Sediksi.com – 14 tahun yang lalu, tepatnya pada tanggal 8 Januari 2010, sebuah bus yang membawa timnas sepak bola Togo disergap oleh pemberontak bersenjata saat melintasi perbatasan dari Republik Demokratik Kongo ke provinsi Cabinda, Angola.
Insiden penyerangan bus timnas Togo, 2 hari sebelum dimulainya Piala Afrika 2010 (AFCON) di Angola ini, berlangsung sekitar 30 menit, menewaskan 3 orang dan melukai 9 lainnya, termasuk beberapa pemain dan anggota staf tim.
Insiden ini sontak mengejutkan dunia dan memunculkan situasi ketidakpastian terhadap kelanjutan turnamen antar negara-negara Afrika tersebut. Banyak yang mempertanyakan mengenai situasi keamanan dan politik di wilayah tersebut.
= = = = =
Perintah Tugas: Salin kata demi kata bagian kutipan tentang penyerangan bus timnas Togo yang dibuka dengan kata-kata yang memuat "Insiden penyerangan bus" dan ditutup dengan "di wilayah tersebut.".

Data:
= = = = =
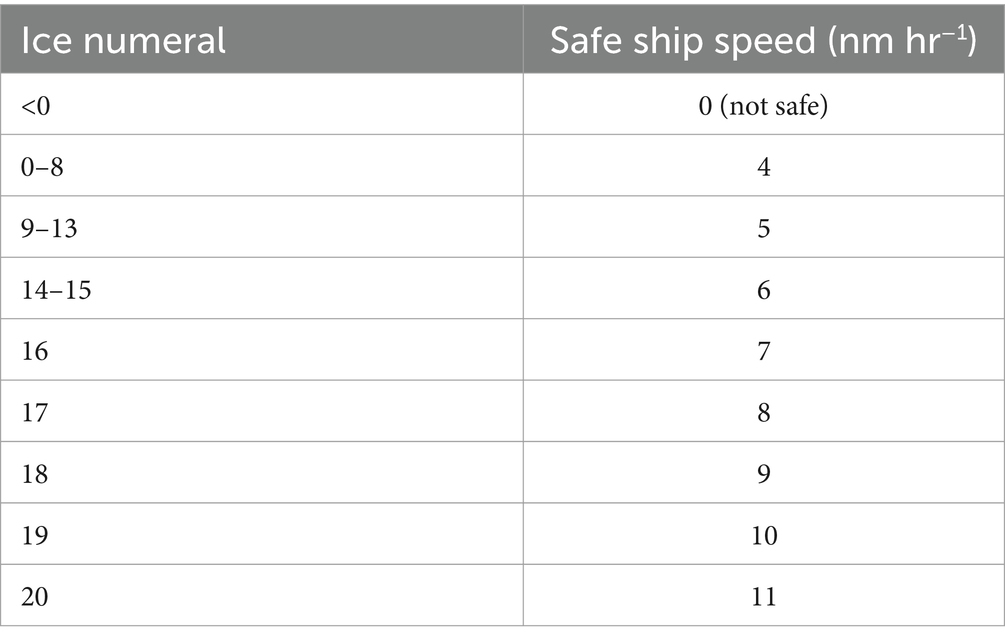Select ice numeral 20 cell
= = = = =
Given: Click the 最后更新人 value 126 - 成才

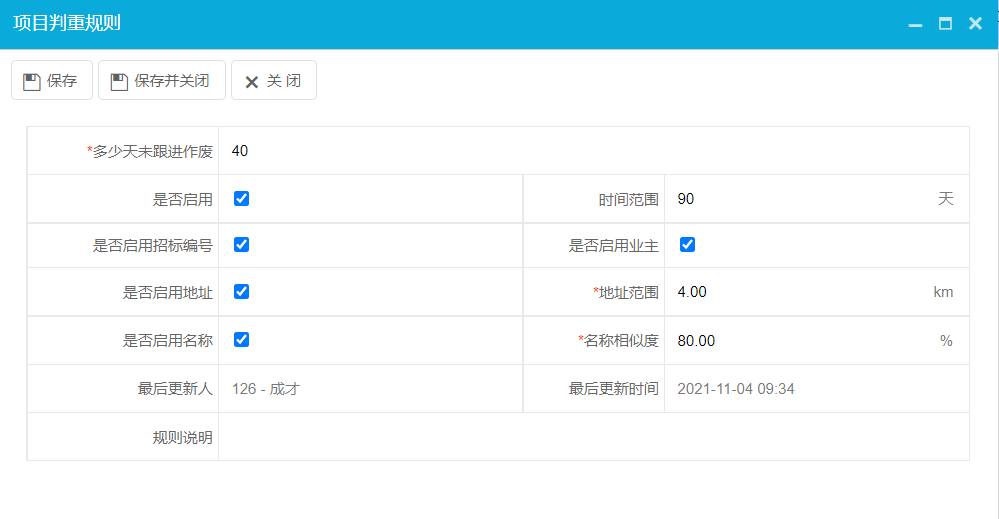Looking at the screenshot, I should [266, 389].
= = = = =
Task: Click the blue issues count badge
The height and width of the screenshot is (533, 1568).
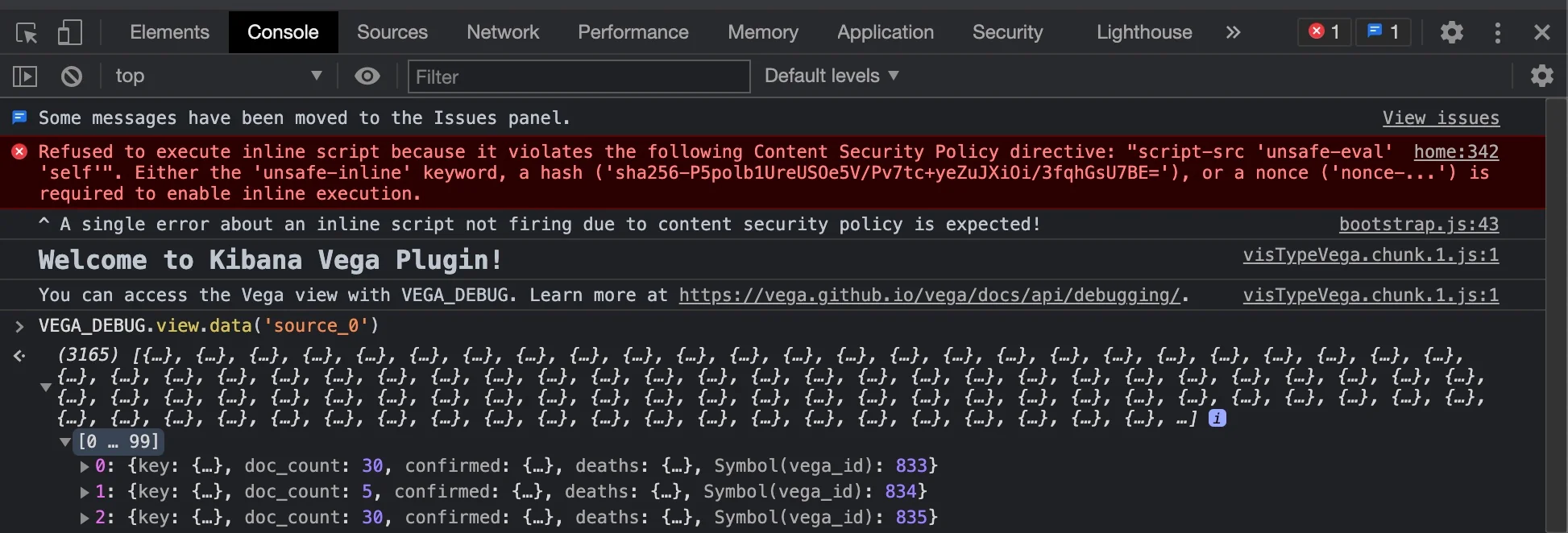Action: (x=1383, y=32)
= = = = =
Hasil Tugas:
Insiden penyerangan bus timnas Togo, 2 hari sebelum dimulainya Piala Afrika 2010 (AFCON) di Angola ini, berlangsung sekitar 30 menit, menewaskan 3 orang dan melukai 9 lainnya, termasuk beberapa pemain dan anggota staf tim.
Insiden ini sontak mengejutkan dunia dan memunculkan situasi ketidakpastian terhadap kelanjutan turnamen antar negara-negara Afrika tersebut. Banyak yang mempertanyakan mengenai situasi keamanan dan politik di wilayah tersebut.